_Work instruction_
Retype verbatim the lines of the listing, from the very first through the line with "Click the 服务商搜索 icon in top bar".

_Study material_

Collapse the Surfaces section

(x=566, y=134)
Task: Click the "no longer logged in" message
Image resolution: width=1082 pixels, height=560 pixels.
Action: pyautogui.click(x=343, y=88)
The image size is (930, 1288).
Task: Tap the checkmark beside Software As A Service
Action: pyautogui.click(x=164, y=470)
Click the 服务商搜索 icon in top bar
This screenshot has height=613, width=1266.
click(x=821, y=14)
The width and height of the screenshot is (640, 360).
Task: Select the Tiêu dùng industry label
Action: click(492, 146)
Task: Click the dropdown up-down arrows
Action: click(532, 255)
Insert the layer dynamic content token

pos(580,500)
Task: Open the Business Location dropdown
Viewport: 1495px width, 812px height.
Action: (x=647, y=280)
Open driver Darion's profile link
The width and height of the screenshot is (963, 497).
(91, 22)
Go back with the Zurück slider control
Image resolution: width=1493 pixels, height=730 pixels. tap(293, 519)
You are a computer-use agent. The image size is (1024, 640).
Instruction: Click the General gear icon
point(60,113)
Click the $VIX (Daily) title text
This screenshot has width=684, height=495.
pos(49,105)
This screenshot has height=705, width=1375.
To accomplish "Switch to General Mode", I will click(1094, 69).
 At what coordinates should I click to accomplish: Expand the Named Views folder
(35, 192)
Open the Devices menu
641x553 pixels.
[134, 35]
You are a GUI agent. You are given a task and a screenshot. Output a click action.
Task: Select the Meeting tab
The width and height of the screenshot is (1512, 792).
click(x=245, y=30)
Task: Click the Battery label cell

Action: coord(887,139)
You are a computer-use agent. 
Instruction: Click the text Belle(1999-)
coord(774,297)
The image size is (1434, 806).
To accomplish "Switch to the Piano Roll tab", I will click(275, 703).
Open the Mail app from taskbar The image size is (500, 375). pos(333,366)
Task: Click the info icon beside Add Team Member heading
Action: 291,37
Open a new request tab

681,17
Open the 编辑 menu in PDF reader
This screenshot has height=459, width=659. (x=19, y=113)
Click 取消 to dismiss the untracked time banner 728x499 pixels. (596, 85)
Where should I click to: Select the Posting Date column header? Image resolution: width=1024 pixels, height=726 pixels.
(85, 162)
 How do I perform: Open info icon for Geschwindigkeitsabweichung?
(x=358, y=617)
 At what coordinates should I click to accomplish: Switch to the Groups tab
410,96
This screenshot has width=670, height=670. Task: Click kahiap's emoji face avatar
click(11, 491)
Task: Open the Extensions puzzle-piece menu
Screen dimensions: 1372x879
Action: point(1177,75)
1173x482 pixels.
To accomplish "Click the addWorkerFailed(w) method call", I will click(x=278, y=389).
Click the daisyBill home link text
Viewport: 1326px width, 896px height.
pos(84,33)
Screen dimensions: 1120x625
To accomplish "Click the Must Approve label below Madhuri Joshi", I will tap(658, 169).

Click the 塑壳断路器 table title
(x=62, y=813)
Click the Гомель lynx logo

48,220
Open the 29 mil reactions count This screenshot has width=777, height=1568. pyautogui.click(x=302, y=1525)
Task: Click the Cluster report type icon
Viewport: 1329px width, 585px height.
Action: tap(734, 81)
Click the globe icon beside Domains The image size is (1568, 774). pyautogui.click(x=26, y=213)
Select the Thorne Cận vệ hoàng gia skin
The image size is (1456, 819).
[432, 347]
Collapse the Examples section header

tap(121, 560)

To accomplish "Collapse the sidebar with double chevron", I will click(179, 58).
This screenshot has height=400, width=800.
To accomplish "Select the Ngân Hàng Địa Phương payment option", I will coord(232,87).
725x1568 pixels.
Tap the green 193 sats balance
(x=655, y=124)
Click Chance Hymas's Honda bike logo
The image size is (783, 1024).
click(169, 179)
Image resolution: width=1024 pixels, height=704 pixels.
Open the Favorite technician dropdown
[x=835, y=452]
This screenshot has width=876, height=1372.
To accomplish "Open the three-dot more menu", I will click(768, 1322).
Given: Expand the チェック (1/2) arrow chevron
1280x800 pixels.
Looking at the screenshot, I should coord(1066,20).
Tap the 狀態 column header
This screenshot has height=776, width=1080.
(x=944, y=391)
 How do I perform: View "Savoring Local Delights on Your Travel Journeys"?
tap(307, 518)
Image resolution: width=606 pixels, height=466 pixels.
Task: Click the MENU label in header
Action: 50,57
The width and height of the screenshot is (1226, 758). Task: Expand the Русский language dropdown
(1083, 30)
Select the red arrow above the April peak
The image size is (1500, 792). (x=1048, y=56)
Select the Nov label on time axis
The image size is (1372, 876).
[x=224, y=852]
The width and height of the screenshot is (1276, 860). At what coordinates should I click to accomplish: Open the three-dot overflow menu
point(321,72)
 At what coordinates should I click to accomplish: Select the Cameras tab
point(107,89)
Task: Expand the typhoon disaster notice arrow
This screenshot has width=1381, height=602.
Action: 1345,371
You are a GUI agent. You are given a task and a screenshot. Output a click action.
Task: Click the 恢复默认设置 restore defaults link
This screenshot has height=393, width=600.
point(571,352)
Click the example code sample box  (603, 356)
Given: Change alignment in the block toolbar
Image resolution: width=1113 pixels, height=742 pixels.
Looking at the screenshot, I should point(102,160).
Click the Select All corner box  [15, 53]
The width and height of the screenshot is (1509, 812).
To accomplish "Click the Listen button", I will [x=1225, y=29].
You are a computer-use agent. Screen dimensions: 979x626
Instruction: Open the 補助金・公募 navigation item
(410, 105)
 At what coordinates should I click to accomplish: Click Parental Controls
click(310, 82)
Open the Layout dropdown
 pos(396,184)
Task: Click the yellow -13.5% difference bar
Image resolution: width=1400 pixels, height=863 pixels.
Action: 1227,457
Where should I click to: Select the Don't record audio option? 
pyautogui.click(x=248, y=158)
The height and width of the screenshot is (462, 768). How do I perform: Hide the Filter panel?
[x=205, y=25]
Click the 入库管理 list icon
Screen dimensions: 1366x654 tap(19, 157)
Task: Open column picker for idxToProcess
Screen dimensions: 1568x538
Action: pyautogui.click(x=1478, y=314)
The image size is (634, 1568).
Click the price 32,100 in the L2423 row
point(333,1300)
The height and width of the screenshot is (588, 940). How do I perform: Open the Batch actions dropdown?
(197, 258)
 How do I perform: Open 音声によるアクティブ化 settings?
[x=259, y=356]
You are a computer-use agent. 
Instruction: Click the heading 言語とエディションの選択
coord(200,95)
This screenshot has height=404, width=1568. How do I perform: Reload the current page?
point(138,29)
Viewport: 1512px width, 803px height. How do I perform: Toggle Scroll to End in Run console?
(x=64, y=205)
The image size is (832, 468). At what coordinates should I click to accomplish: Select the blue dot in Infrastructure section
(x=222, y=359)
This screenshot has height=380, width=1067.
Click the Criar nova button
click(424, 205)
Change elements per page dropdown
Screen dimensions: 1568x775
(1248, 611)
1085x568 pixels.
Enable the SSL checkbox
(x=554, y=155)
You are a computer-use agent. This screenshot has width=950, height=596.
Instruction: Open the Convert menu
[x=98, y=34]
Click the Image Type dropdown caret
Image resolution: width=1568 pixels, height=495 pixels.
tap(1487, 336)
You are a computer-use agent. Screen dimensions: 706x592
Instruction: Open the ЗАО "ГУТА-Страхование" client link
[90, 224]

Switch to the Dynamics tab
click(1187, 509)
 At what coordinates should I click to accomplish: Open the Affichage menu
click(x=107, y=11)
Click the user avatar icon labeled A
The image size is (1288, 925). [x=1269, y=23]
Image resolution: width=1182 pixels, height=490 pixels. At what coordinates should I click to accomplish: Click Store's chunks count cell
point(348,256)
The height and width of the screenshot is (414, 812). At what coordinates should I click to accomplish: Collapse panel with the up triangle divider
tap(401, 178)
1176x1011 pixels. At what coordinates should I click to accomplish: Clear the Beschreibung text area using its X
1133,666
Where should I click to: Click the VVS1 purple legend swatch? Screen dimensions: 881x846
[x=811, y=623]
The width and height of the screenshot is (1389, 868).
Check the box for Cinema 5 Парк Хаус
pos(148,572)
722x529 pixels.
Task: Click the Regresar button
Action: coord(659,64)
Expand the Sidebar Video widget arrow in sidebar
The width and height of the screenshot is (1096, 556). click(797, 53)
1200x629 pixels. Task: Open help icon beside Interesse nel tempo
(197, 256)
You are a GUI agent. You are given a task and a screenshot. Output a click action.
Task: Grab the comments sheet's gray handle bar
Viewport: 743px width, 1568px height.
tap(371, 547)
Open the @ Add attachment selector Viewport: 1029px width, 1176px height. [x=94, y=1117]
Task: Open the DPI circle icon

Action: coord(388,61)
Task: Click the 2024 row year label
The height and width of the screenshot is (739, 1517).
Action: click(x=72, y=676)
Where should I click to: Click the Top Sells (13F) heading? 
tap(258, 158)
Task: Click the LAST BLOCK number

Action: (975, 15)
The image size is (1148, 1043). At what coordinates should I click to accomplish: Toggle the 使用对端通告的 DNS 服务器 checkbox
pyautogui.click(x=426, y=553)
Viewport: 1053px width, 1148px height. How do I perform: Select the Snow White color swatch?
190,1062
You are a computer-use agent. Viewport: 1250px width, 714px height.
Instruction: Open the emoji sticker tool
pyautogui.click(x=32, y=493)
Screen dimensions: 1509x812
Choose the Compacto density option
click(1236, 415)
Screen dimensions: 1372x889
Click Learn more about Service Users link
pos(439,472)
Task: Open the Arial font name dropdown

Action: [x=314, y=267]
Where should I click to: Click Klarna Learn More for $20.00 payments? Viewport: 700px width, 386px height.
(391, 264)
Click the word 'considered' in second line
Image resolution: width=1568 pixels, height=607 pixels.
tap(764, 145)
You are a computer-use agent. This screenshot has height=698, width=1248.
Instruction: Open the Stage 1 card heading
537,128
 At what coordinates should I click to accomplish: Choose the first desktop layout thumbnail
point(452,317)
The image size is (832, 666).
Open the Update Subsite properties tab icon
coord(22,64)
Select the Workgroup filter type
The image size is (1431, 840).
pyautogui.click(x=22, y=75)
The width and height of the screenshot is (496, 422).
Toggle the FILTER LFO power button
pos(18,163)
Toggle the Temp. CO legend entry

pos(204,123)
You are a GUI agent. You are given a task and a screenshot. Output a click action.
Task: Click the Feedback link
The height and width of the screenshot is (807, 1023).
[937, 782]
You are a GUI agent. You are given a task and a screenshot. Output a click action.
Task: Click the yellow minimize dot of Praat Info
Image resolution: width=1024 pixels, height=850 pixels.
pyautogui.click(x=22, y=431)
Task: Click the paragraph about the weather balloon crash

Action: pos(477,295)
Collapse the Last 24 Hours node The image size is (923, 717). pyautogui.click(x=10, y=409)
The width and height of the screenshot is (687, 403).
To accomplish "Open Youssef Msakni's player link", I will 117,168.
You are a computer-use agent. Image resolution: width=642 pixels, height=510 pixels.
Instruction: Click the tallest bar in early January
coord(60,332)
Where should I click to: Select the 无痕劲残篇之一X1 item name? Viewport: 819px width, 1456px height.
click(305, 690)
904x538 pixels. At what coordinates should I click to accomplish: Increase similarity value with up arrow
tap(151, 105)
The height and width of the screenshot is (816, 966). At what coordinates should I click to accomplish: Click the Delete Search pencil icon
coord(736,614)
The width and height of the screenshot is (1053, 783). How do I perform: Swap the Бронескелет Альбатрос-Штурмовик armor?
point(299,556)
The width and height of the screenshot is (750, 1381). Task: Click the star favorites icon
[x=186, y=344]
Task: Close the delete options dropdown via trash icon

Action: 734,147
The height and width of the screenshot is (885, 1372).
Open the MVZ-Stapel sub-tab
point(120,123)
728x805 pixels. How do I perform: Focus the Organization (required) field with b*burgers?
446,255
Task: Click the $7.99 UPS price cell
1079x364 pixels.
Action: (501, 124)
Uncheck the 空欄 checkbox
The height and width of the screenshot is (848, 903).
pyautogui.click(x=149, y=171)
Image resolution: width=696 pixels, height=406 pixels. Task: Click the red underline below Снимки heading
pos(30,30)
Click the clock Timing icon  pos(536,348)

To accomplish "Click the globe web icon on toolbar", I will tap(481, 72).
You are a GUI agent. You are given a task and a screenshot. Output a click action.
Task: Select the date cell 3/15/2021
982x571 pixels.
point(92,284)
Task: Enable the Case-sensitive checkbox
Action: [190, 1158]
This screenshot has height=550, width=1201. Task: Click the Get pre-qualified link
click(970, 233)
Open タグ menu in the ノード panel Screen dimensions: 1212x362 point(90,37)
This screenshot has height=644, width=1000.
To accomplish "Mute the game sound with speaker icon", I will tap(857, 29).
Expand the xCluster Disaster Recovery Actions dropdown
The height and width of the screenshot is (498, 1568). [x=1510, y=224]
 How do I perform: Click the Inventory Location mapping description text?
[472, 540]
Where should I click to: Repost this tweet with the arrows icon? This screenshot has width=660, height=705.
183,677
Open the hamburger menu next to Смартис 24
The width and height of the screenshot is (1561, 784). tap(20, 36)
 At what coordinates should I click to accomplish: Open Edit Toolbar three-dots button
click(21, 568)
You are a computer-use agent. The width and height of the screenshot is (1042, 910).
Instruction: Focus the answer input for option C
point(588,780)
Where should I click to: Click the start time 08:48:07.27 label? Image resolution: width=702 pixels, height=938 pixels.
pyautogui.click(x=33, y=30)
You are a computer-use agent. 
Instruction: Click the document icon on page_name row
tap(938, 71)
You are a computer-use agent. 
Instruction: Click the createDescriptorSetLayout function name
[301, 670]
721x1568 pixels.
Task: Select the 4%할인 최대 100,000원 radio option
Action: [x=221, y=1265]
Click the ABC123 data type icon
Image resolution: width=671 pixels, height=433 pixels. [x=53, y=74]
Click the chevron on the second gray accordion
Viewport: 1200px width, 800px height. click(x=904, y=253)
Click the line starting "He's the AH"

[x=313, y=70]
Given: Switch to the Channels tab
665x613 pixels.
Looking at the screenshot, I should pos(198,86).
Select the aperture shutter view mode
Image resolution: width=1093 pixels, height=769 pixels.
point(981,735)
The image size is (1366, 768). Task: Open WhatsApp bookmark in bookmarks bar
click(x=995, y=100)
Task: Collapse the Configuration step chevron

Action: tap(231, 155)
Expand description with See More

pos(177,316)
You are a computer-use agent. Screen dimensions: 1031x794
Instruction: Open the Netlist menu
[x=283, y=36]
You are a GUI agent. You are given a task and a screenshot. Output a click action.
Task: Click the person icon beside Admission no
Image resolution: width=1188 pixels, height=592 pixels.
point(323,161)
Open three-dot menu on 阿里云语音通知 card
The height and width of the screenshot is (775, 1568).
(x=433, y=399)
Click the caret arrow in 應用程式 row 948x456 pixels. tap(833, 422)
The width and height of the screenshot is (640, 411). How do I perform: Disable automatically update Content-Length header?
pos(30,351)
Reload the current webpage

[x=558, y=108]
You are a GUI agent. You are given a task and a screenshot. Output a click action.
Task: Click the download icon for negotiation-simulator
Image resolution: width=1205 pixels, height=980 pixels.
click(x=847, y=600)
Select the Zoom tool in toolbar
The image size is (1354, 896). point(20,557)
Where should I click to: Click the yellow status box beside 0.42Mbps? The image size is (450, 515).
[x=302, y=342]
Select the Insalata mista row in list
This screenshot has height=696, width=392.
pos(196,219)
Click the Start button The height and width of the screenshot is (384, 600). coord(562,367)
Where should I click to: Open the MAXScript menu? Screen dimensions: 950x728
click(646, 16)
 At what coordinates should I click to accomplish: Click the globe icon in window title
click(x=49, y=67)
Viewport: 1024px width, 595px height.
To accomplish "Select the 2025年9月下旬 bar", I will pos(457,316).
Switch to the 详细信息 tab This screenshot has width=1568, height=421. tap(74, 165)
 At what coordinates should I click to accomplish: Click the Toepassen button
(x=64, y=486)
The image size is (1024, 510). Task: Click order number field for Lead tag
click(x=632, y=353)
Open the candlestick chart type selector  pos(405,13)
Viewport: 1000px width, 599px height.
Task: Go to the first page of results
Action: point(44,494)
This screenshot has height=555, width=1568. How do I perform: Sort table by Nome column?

_Solution for this task_
Collapse the Surfaces section

(x=566, y=134)
Task: Click the "no longer logged in" message
Image resolution: width=1082 pixels, height=560 pixels.
Action: pyautogui.click(x=343, y=88)
The image size is (930, 1288).
Task: Tap the checkmark beside Software As A Service
Action: pyautogui.click(x=164, y=470)
Click the 服务商搜索 icon in top bar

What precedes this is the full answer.